== Exercise ==
Word-for-word transcription needed. Include every entry below but no pictures.

Dataset entries:
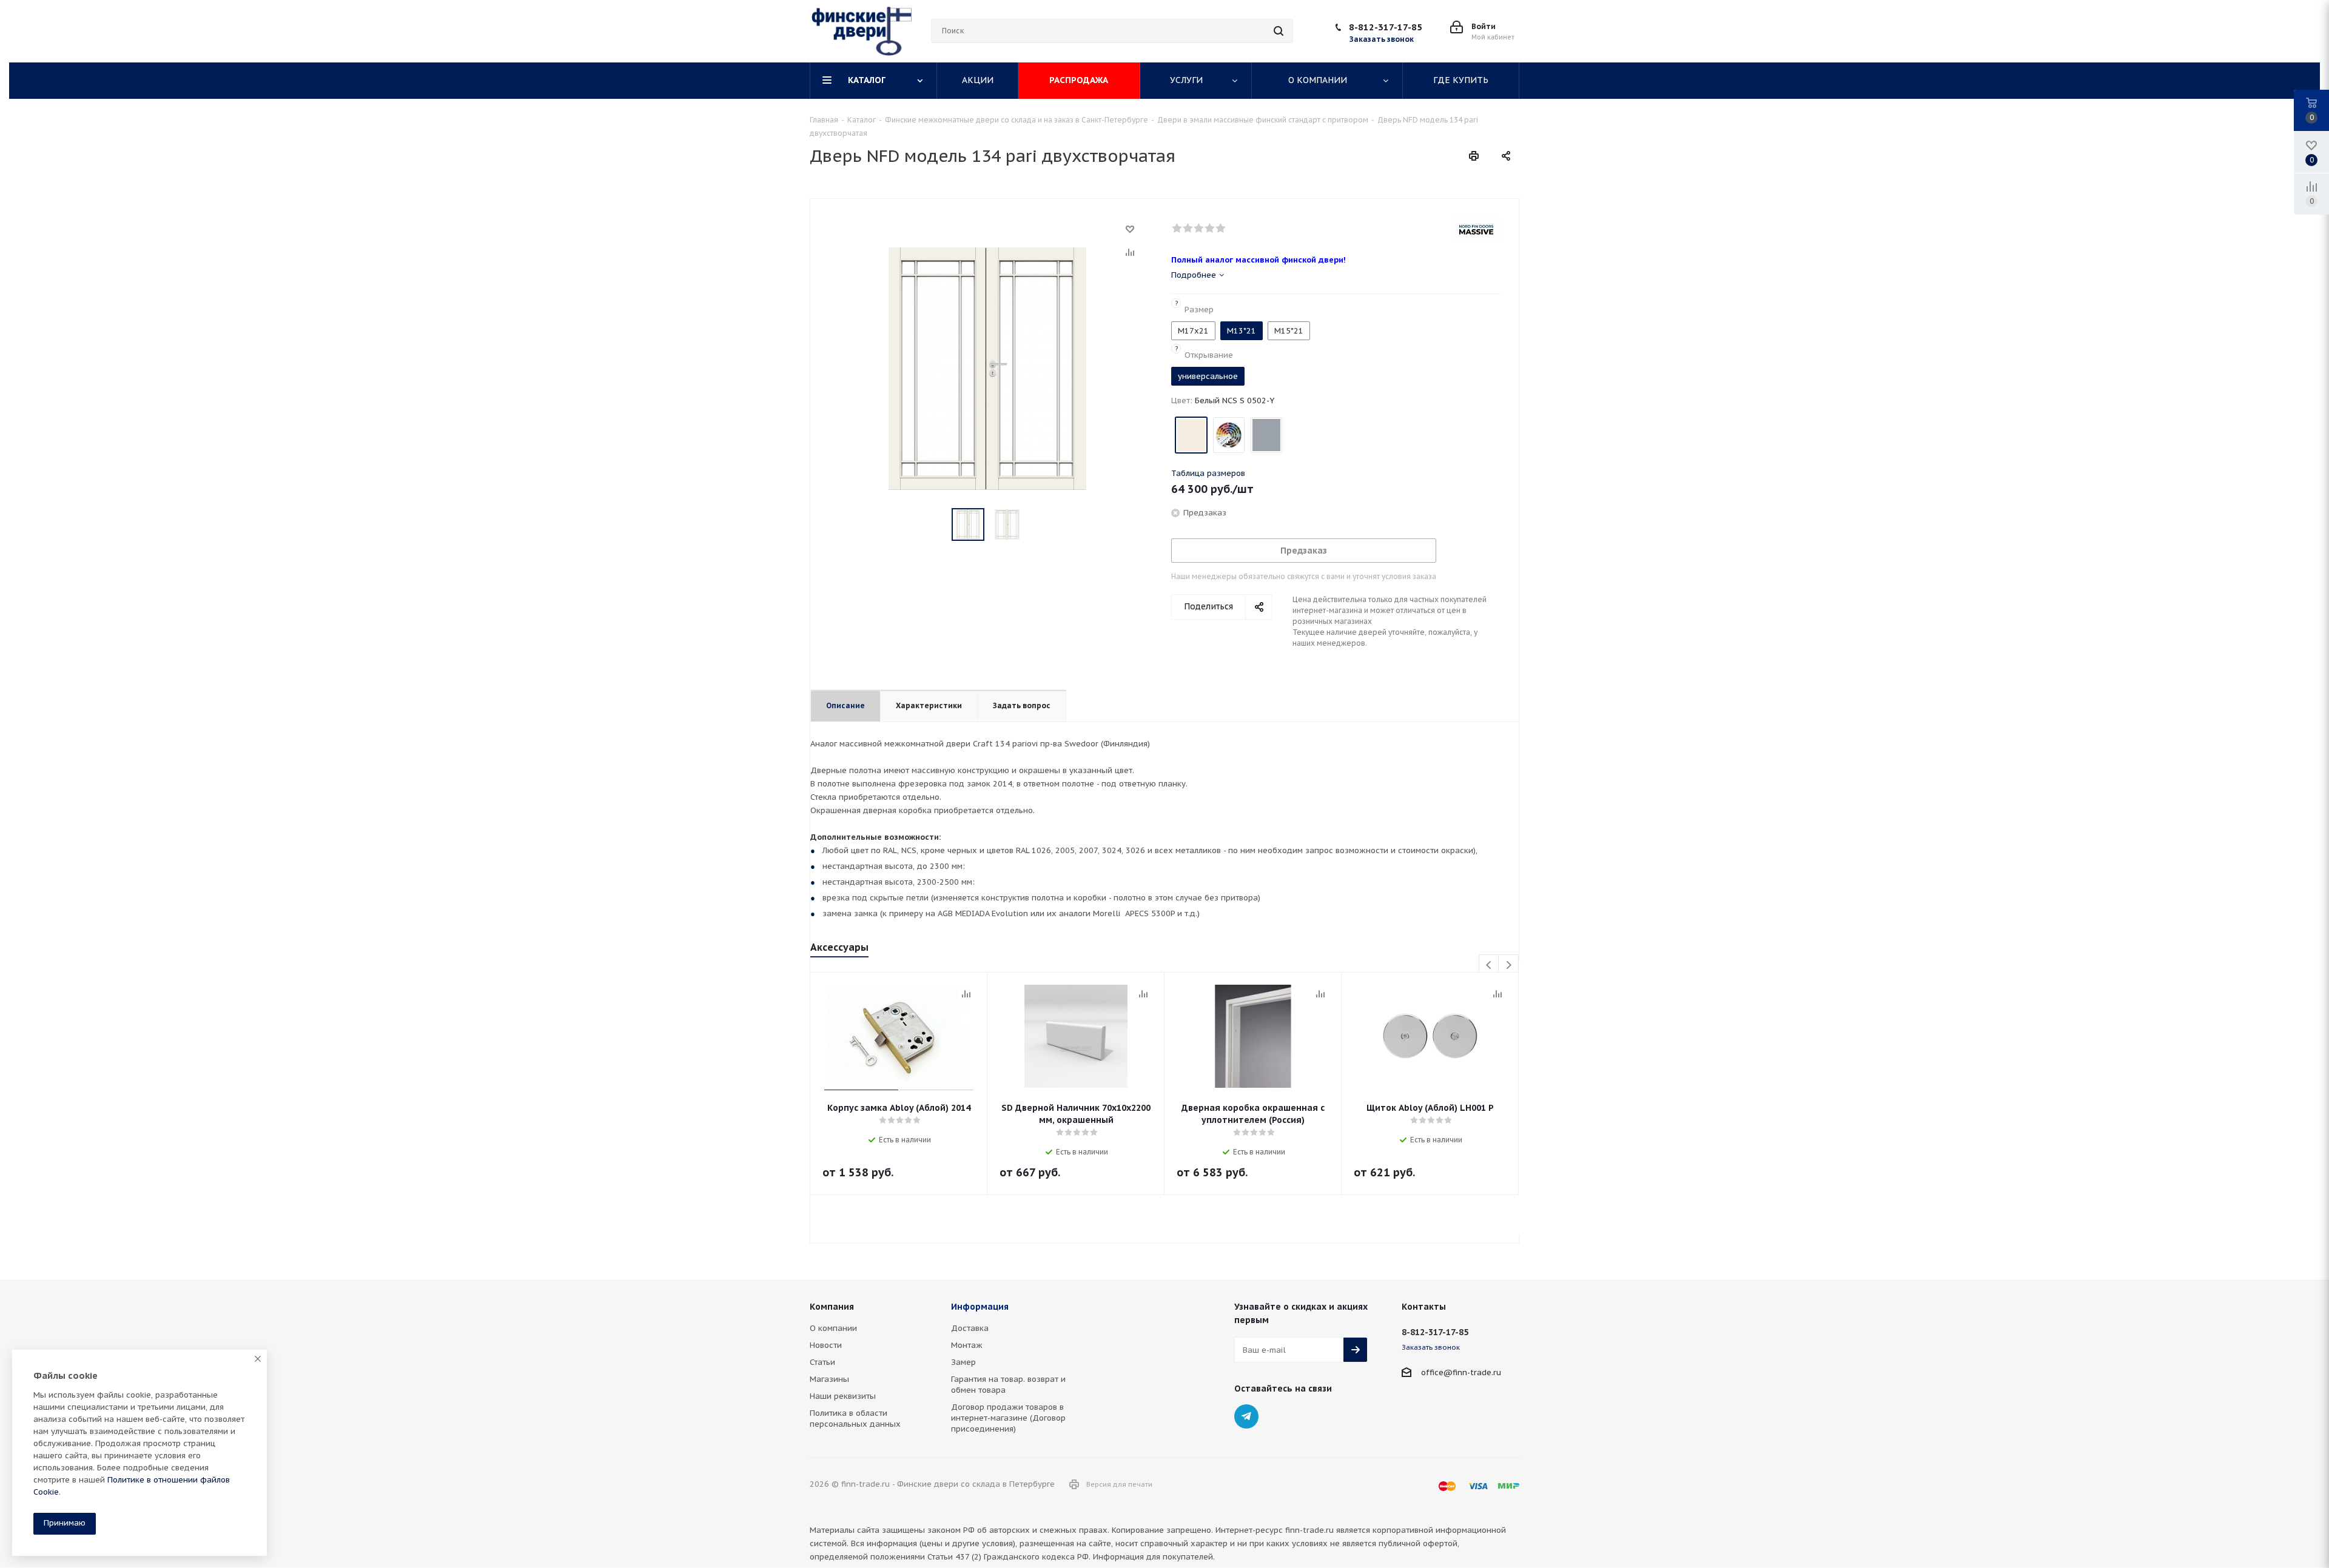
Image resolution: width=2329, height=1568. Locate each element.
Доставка (970, 1328)
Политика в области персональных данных (855, 1418)
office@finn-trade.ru (1461, 1372)
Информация (980, 1306)
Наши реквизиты (843, 1396)
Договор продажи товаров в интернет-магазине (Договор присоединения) (1008, 1418)
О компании (833, 1328)
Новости (826, 1345)
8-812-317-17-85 (1385, 27)
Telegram (1246, 1416)
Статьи (822, 1362)
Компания (832, 1306)
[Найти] (1278, 31)
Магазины (829, 1379)
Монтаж (967, 1345)
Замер (963, 1362)
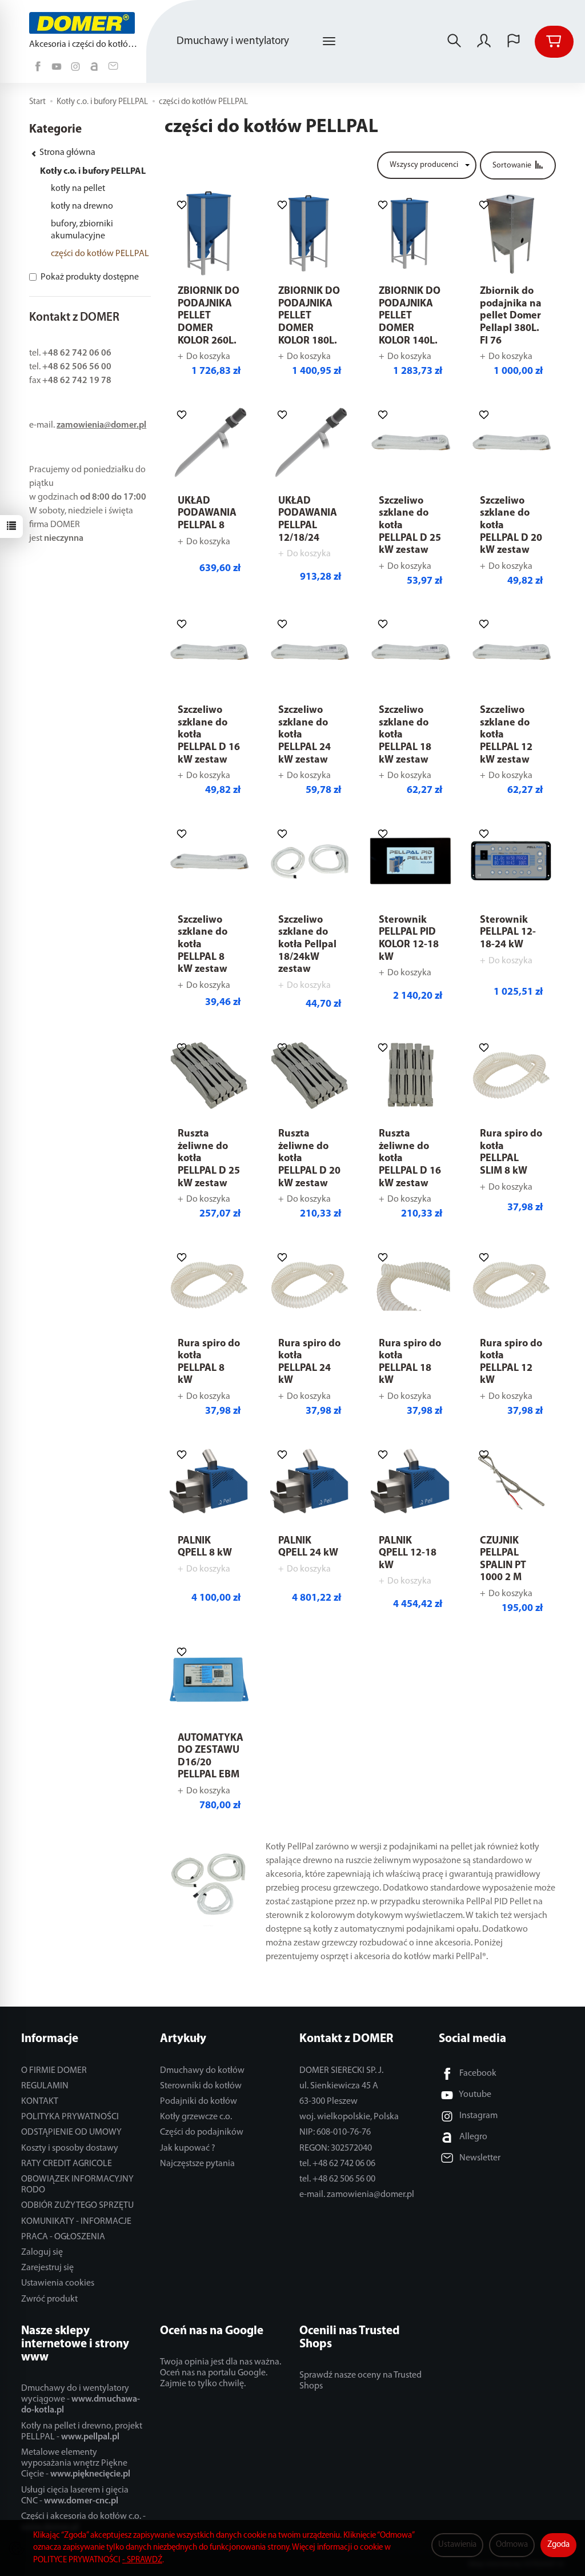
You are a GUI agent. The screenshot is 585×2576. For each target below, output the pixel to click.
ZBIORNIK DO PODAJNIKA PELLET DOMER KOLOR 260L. (208, 316)
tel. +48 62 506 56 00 (337, 2179)
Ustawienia (457, 2545)
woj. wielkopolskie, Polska (349, 2117)
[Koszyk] (554, 42)
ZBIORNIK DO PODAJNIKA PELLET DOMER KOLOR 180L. (309, 316)
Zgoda (558, 2545)
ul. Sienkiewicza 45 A (338, 2086)
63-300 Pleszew (328, 2101)
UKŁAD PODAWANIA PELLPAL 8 (207, 513)
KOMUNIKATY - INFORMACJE (76, 2221)
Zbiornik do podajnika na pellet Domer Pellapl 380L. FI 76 (511, 316)
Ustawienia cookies (57, 2283)
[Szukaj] (454, 42)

== Solution to this exercise ==
Image resolution: width=2329, height=1568. Locate each element.
Доставка (970, 1328)
Политика в области персональных данных (855, 1418)
office@finn-trade.ru (1461, 1372)
Информация (980, 1306)
Наши реквизиты (843, 1396)
Договор продажи товаров в интернет-магазине (Договор присоединения) (1008, 1418)
О компании (833, 1328)
Новости (826, 1345)
8-812-317-17-85 (1385, 27)
Telegram (1246, 1416)
Статьи (822, 1362)
Компания (832, 1306)
[Найти] (1278, 31)
Магазины (829, 1379)
Монтаж (967, 1345)
Замер (963, 1362)
You are a GUI agent. The screenshot is 585×2576. For each target below, output the pixel to click.
ZBIORNIK DO PODAJNIKA PELLET DOMER KOLOR 260L. (208, 316)
tel. +48 62 506 56 00 (337, 2179)
Ustawienia (457, 2545)
woj. wielkopolskie, Polska (349, 2117)
[Koszyk] (554, 42)
ZBIORNIK DO PODAJNIKA PELLET DOMER KOLOR 180L. (309, 316)
Zgoda (558, 2545)
ul. Sienkiewicza 45 A (338, 2086)
63-300 Pleszew (328, 2101)
UKŁAD PODAWANIA PELLPAL 8 (207, 513)
KOMUNIKATY - INFORMACJE (76, 2221)
Zbiornik do podajnika na pellet Domer Pellapl 380L. FI 76 (511, 316)
Ustawienia cookies (57, 2283)
[Szukaj] (454, 42)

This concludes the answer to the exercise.